WRITTEN REQUEST → Rewrite every entry with "Instruction" replaced by "Task", changing nothing else, and leave the pictures out.

DATA LINES →
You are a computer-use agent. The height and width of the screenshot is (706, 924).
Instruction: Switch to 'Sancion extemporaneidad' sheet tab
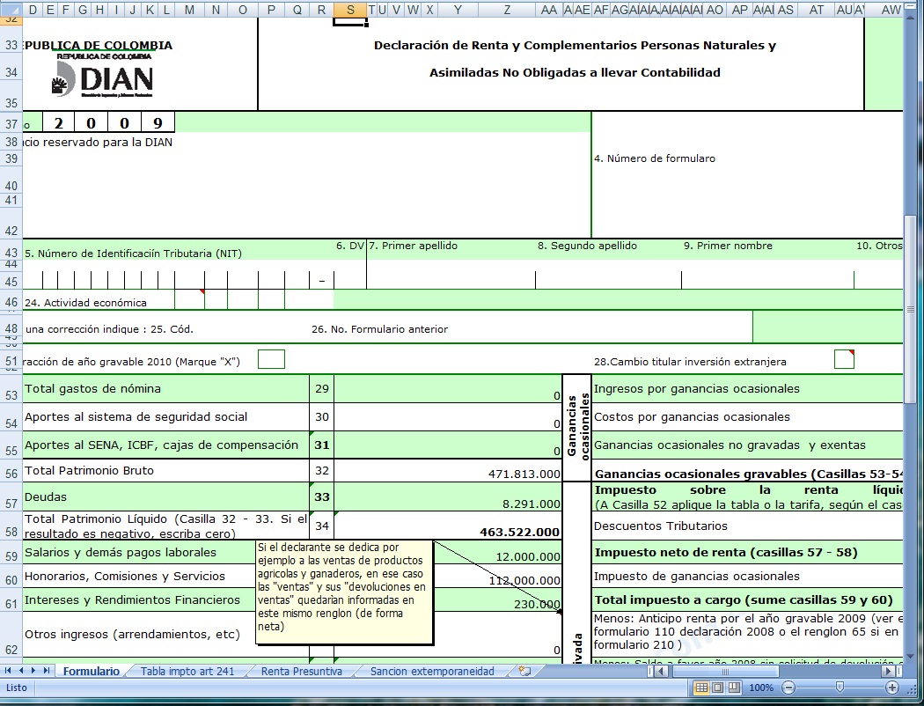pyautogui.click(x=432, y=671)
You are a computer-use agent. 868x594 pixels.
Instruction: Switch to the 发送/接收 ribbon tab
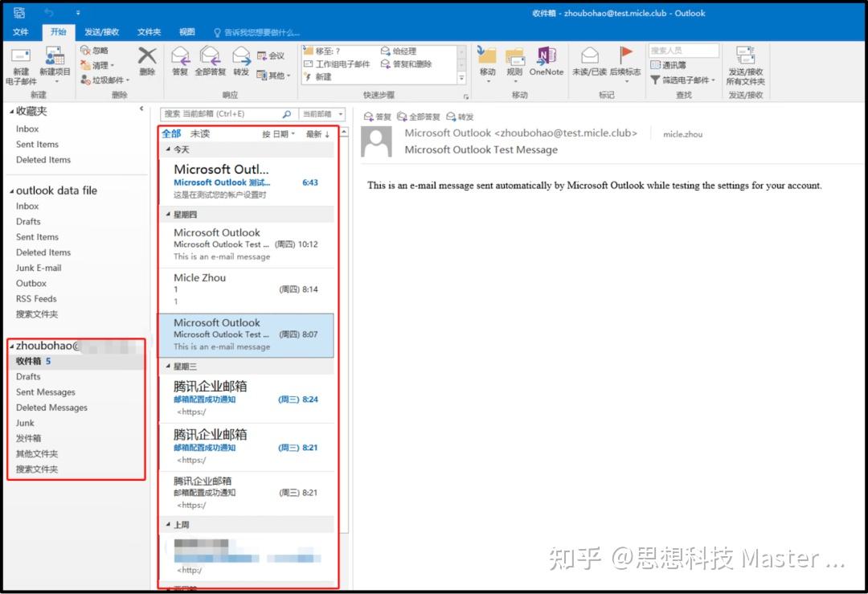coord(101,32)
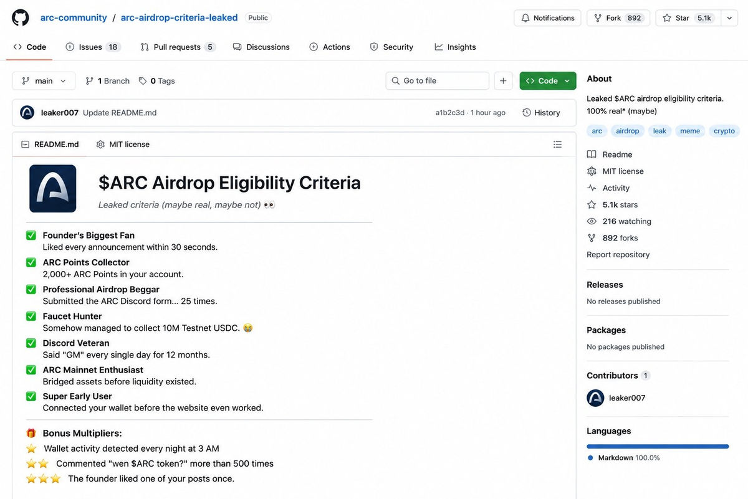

FINISHED ANSWER →
You are a computer-use agent. The height and width of the screenshot is (706, 924).
Task: Switch to 'Sancion extemporaneidad' sheet tab
pyautogui.click(x=432, y=671)
You are a computer-use agent. 868x594 pixels.
Task: Switch to the 发送/接收 ribbon tab
coord(101,32)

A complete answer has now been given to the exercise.